Interoperability is the capacity of organisations to interact towards mutually beneficial goals, involving the sharing of information and knowledge through their supporting business processes, facilitated by the exchange of data between their Information and Communication Technology (ICT) systems. A significant impediment to progress in the digital single market is precisely this lack of interoperability.


Foundations for Interoperability​

European Vision and Strategic Imperatives​

The European Commission's strategy for Web 4.0 and VW is rooted in the ambition to shape a digital future defined by openness and global governance. This involves actively supporting open standards to ensure fair and equitable governance, preventing large organisations from monopolising the burgeoning digital sphere. Fundamentally, this strategy is designed to create a digital environment that is open, secure, trustworthy, fair, and inclusive, benefiting EU citizens, businesses, and public administrations alike.

These strategic objectives directly align with the overarching goals for Europe's digital future:

  1. Fair and Equal Governance: Ensuring fair and equal governance through open standards and interoperability is paramount to preventing market dominance, fostering a level playing field, and lowering entry barriers for small and medium-sized enterprises (SMEs) and innovators.

  2. Trustworthy Digital Environment: Interoperability is a foundational prerequisite for cultivating a digital environment that citizens can trust, ensuring security and privacy by design, promoting fairness in data access and economic participation, and guaranteeing universal inclusivity and accessibility.

  3. Digital Autonomy: By developing robust European standards and interoperable frameworks, the EU aims to enhance its digital autonomy, reducing dependency on non-EU platforms and technologies, thereby empowering European actors and upholding European values.

Foundational Challenges for a Cohesive Ecosystem​

Addressing the infrastructural challenges inherent in VW is crucial for fostering a cohesive and interconnected ecosystem. Current research gaps include:

  • Common Data Formats and Protocols: The urgent need for standards that enable seamless information exchange across diverse systems and platforms
  • Digital Twin Exchange: Mechanisms must be standardised to ensure broad compatibility and effective integration across various applications
  • API Integration: The development of robust API integration is essential to facilitate communication and interaction among diverse systems within these complex virtual environments

Overcoming these fundamental challenges is key to ensuring that different technologies and platforms can collaborate harmoniously, driving the overall progress and accessibility of VW. This Strategic Research and Innovation Agenda (SRIA) follows the best practices outlined in the European Interoperability Framework (EIF).

Guiding Principles for European Interoperability​

The European Interoperability Framework (EIF), published in 2018, provides a commonly agreed approach to delivering European public services in an interoperable manner.
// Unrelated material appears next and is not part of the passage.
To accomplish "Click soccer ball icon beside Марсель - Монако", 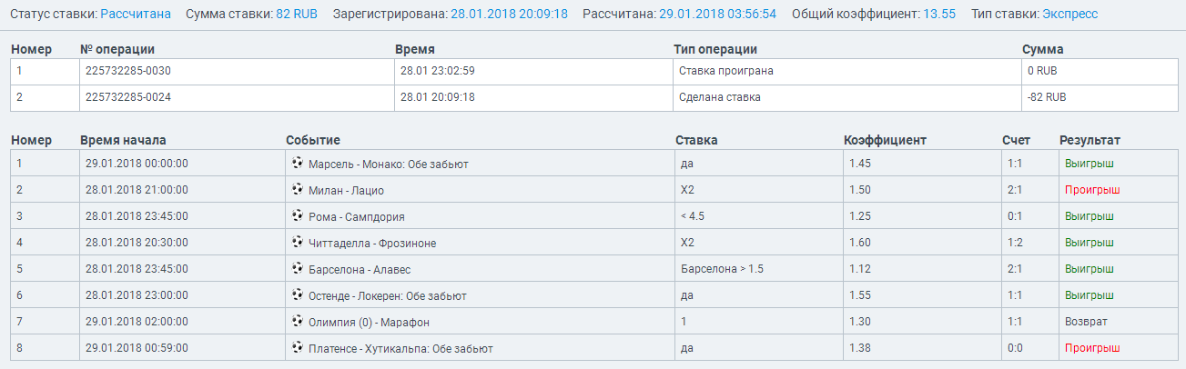I will [x=297, y=164].
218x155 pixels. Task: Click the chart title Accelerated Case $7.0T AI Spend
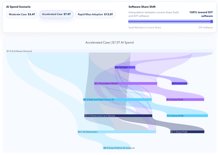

The EIF introduces the concept that interoperability is inherently layered and interdisciplinary, identifying four distinct layers:

  1. Legal Layer: Legal frameworks and regulations
  2. Organisational Layer: Business processes and governance structures
  3. Semantic Layer: Meaning and interpretation of data
  4. Technical Layer: Technical specifications and protocols

All of these layers require integrated governance. The concept of common European dataspaces, exemplified by reference architectures such as the IDS Reference Architecture Model (IDS-RAM), outlines key roles and components for data ecosystems, including data providers, consumers, and brokers. It defines interactions within a sovereign data-sharing ecosystem, strongly aligning its interoperability mechanisms across all four layers with the principles of the EIF.
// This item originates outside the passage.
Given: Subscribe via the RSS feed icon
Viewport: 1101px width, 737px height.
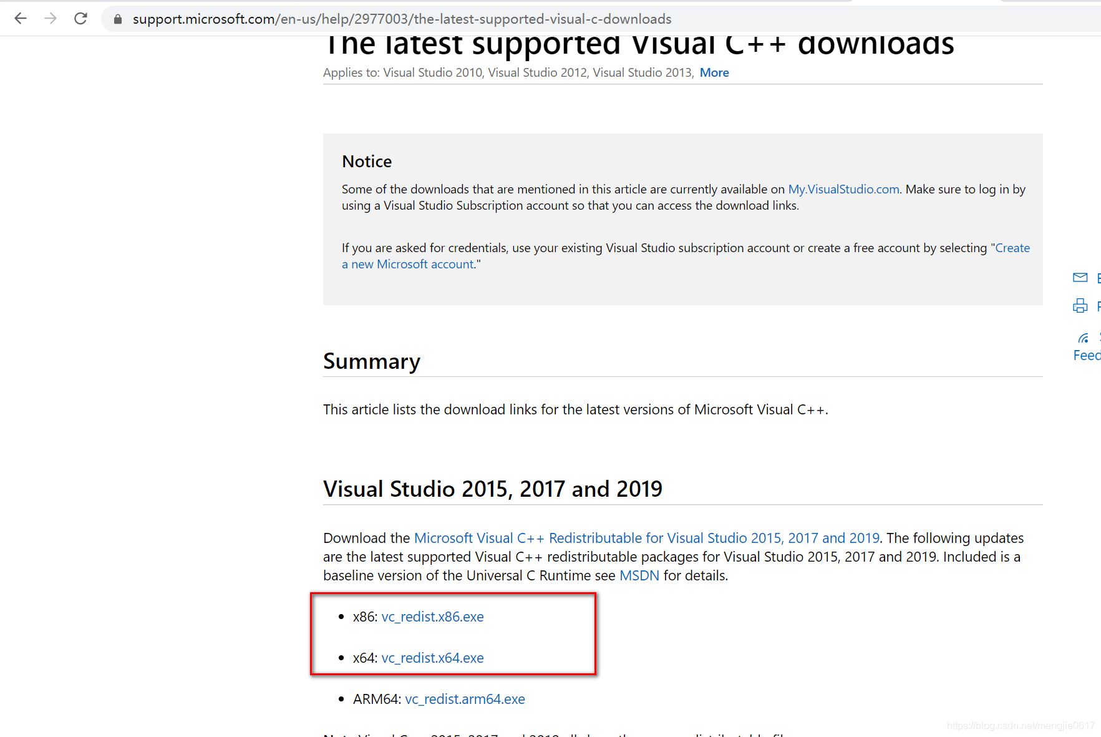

It is important to acknowledge the inherent tension between achieving deep semantic richness for specific product functionalities and ensuring broader interoperability through the reuse of existing standard domain models; the value-adding use case must be clearly defined to navigate this balance effectively.
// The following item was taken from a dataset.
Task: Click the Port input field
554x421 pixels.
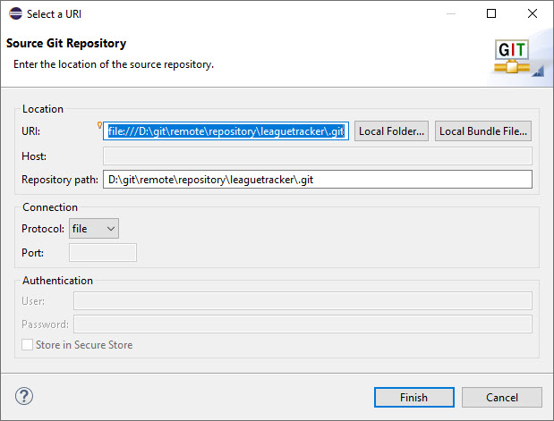Action: [103, 252]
Foundations for Interoperable Standards​

Standards as a Path to Interoperability​

Standards serve as a primary method for achieving interoperable systems, with their development typically reliant on consensus among stakeholders. While standards offer the advantage of broad compatibility, there is an inherent tension between striving for the richest possible semantics for a highly specific product and reusing existing standard domain models for the sake of wider interoperability. Products are often designed with maximum specificity, yet successful interoperability often necessitates a clear definition of the value-adding use case to balance specific semantic richness with broader applicability.

Categorisation of Standards​

Standards can be broadly categorised into several high-level types:

  1. Domain Vocabulary Terms: Reusable terminology crucial for semantic interoperability, ensuring that organisations interpret concepts uniformly. Examples include the use of UML models, OWL, RDFS, and SKOS.

  2. Application Profiles (Schema): Explain how specific functionality is coded against particular properties. They enable data providers to understand precisely what data is required for a certain client to operate effectively. These profiles are consumer-oriented and promote the feature-based reuse of API patterns, with examples such as ActivityPub and Linked Data Event Streams.

  3. Implementation Model: A document designed to assist consumers in picking components in an orthogonal, complementary manner.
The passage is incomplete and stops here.